*Stored entries*.

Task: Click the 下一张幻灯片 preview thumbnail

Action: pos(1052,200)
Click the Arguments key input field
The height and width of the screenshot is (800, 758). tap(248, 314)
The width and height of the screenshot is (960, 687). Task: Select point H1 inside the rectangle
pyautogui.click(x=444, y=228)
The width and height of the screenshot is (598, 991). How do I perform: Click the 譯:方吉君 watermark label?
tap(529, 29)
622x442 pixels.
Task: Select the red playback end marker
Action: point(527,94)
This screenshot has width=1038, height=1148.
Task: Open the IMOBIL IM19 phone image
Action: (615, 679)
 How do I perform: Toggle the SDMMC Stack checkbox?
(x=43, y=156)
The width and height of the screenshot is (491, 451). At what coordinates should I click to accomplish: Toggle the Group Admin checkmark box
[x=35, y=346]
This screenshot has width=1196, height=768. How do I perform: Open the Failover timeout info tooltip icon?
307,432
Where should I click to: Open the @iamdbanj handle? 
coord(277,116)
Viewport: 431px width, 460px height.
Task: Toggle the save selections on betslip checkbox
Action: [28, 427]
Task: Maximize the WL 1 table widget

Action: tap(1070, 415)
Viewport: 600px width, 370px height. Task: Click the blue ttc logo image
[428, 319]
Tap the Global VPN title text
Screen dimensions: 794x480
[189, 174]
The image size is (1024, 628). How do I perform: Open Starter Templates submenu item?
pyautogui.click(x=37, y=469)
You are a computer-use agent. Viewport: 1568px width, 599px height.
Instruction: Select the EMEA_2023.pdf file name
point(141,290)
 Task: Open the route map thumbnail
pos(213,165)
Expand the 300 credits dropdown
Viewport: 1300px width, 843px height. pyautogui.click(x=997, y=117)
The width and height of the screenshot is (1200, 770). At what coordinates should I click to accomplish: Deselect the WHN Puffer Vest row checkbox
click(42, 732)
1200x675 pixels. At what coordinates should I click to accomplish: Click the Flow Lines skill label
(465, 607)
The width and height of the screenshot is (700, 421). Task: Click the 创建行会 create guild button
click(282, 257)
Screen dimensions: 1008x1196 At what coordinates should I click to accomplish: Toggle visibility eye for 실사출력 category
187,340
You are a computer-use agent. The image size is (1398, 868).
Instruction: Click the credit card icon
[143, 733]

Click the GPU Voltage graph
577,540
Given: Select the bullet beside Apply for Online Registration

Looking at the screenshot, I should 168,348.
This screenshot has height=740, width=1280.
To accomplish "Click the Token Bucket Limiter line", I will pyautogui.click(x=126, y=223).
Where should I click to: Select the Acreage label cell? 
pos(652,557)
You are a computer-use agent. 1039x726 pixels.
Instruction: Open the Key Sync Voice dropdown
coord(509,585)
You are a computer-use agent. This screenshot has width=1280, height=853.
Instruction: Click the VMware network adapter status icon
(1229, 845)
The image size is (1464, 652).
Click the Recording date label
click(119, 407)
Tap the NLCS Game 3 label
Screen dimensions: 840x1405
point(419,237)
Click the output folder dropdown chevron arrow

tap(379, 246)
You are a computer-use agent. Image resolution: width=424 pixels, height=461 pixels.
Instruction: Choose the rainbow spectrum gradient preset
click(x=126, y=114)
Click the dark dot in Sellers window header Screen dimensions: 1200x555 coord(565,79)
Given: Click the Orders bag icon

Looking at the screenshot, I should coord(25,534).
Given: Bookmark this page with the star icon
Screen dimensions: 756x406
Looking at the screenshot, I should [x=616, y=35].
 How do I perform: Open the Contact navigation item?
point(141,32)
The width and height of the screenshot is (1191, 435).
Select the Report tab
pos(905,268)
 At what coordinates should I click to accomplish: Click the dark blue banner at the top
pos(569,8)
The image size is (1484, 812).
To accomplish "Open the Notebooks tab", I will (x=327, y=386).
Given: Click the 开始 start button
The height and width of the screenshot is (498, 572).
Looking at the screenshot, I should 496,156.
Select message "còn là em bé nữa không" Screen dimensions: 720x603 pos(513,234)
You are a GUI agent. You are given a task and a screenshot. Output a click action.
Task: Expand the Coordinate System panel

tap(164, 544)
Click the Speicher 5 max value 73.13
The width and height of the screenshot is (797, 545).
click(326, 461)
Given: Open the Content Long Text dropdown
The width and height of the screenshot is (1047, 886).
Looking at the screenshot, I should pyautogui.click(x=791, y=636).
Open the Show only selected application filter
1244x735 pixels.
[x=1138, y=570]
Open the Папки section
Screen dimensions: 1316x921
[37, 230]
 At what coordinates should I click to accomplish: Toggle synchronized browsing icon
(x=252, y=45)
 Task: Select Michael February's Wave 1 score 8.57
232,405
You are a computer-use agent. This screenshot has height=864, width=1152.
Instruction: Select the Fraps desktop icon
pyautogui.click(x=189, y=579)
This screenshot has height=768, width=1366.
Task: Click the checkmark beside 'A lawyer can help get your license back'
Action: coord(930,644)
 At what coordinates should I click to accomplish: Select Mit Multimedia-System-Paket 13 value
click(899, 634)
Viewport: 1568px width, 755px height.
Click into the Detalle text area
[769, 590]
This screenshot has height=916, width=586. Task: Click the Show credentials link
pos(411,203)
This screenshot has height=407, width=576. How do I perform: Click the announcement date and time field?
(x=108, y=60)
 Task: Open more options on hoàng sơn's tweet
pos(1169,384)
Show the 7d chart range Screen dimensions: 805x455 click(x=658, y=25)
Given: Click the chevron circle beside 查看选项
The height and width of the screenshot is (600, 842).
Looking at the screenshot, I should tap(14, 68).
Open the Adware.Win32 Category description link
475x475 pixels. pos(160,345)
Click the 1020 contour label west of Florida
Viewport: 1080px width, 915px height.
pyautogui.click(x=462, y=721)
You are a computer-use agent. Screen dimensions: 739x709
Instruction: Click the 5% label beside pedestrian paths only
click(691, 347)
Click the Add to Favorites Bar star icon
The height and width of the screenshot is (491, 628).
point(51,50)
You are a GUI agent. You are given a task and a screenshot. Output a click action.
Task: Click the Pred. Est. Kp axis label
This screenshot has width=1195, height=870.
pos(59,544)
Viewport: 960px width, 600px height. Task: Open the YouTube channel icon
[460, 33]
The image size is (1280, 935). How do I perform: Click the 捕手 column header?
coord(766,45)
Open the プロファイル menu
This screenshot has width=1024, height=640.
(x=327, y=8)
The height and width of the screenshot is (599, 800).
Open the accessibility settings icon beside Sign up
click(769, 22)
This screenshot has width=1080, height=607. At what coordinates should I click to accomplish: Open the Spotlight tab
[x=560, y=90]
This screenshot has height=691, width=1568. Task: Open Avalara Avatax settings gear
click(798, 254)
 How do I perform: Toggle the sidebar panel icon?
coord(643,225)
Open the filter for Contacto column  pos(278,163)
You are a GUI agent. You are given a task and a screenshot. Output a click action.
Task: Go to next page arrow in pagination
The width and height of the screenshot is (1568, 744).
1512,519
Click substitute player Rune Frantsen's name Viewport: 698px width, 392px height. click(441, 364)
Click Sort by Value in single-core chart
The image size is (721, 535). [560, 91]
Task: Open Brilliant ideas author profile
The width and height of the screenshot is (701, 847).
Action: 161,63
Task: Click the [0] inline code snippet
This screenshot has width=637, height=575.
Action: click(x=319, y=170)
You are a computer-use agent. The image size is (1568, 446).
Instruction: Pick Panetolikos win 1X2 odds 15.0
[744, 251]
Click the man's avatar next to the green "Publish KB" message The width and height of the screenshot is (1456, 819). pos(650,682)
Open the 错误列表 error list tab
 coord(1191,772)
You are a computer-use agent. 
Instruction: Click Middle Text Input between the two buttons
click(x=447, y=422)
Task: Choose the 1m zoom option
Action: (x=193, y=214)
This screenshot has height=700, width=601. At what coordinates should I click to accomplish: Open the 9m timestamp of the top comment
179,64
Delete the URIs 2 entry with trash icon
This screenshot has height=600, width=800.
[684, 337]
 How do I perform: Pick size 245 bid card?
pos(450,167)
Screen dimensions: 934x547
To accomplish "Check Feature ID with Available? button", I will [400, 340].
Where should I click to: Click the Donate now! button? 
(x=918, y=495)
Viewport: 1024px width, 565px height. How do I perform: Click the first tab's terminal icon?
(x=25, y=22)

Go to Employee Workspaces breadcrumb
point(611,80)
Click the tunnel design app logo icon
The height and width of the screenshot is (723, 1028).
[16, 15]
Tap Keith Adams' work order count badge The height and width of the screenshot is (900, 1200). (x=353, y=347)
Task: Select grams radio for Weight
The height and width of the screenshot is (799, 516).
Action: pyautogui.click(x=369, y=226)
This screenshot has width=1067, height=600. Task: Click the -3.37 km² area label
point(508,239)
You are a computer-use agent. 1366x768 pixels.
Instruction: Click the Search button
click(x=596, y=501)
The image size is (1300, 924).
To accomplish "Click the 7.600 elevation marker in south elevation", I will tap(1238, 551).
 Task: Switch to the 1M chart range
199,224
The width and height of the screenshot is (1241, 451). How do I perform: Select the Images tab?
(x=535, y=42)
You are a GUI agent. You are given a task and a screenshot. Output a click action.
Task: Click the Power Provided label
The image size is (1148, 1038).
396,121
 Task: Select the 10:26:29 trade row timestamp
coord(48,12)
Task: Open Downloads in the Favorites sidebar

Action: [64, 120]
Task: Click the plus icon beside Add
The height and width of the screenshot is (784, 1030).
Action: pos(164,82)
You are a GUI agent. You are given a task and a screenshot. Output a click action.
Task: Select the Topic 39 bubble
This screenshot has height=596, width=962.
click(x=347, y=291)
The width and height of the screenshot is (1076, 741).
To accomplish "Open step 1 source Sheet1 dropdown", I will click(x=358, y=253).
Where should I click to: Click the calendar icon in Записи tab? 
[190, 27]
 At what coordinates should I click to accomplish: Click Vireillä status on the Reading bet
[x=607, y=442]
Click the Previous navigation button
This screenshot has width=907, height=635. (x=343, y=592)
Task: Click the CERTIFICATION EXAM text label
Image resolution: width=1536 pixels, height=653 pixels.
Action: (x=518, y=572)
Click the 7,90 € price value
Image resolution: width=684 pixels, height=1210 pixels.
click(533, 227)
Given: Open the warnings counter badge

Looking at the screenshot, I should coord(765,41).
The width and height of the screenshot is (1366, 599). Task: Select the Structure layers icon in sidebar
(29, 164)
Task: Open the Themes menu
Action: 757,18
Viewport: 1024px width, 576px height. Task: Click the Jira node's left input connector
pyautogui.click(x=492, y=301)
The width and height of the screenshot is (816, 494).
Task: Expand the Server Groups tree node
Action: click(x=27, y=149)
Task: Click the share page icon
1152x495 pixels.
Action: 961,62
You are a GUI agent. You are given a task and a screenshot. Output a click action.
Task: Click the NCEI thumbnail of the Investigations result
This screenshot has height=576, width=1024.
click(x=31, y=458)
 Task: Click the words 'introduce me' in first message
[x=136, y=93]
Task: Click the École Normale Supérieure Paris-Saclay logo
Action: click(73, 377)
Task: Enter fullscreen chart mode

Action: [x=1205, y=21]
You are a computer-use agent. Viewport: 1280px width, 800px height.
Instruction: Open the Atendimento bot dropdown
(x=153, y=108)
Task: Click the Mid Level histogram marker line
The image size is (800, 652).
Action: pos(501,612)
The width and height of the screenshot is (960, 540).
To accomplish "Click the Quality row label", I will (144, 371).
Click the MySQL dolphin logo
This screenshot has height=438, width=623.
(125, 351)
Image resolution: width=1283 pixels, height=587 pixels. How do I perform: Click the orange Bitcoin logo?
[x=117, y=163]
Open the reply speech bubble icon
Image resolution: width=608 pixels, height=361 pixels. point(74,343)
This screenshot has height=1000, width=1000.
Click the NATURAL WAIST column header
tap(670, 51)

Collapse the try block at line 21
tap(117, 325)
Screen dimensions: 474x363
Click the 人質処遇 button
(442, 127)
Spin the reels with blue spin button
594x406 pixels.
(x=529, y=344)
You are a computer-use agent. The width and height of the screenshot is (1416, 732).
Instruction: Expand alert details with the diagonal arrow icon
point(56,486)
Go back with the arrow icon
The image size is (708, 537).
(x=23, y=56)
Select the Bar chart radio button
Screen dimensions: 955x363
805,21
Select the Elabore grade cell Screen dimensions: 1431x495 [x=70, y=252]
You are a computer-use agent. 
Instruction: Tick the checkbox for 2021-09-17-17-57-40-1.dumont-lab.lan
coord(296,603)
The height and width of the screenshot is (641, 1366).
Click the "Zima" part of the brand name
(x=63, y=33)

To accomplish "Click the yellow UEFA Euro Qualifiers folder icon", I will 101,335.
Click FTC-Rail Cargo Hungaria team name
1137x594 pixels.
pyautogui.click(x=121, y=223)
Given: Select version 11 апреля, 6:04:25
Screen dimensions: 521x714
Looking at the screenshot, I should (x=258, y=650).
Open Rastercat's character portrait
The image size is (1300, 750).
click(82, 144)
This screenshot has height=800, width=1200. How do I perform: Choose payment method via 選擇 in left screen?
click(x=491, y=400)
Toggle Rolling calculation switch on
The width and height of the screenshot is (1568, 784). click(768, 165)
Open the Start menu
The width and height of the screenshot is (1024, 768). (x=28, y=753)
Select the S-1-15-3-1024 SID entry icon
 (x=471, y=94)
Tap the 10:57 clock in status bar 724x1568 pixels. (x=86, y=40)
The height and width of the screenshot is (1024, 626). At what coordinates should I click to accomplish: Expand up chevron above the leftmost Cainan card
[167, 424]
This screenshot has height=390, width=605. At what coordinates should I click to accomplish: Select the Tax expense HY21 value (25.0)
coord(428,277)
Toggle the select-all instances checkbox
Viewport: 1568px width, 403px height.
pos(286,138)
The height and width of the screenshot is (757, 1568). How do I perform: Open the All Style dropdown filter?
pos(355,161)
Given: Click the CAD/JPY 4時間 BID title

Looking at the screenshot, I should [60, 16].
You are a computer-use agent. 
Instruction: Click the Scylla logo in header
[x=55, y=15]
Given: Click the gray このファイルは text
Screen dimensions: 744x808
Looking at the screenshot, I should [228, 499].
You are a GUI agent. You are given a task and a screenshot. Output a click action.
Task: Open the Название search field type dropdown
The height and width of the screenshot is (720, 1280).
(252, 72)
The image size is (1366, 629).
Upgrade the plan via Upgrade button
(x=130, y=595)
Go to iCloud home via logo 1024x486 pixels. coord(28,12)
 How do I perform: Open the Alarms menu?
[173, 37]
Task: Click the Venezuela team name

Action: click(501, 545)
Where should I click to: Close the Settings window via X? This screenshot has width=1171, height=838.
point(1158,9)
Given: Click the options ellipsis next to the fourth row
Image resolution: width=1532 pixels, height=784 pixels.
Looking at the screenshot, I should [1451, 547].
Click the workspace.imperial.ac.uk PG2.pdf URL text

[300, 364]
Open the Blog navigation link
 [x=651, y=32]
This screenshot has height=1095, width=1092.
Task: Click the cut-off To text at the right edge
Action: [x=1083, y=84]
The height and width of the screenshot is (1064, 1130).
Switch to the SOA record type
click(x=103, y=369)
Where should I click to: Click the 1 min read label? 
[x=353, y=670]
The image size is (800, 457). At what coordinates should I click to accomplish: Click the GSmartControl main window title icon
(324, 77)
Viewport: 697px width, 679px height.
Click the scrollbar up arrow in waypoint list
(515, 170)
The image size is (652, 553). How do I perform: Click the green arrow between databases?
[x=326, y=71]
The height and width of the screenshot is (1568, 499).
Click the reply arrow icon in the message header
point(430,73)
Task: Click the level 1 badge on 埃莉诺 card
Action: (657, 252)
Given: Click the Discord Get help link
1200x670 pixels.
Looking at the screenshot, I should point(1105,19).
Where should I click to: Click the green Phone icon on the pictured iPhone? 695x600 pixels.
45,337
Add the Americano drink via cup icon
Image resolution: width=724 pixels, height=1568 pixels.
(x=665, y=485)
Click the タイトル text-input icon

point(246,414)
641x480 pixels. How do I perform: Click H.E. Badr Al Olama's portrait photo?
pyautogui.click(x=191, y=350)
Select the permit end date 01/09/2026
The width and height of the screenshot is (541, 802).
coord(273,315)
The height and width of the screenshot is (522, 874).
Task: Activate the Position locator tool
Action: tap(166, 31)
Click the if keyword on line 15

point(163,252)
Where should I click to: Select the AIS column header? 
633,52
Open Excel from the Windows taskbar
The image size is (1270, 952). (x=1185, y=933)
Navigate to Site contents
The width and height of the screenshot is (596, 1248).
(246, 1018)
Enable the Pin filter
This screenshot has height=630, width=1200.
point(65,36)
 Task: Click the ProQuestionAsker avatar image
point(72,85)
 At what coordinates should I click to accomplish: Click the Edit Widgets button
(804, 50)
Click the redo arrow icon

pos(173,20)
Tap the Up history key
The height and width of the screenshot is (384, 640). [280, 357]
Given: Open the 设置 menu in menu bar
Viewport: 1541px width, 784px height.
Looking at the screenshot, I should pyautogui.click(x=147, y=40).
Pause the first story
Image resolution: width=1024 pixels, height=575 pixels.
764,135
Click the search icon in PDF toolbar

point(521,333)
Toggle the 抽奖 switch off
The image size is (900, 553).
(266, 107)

*Prompt*.
Above are records; repeat only the lines starting at the line with "Tap Keith Adams'" and ending at the line with "You are a computer-use agent. 1366x768", exactly as they appear, both included.

*Output below*.
Tap Keith Adams' work order count badge The height and width of the screenshot is (900, 1200). (x=353, y=347)
Task: Select grams radio for Weight
The height and width of the screenshot is (799, 516).
Action: pyautogui.click(x=369, y=226)
This screenshot has width=1067, height=600. Task: Click the -3.37 km² area label
point(508,239)
You are a computer-use agent. 1366x768 pixels.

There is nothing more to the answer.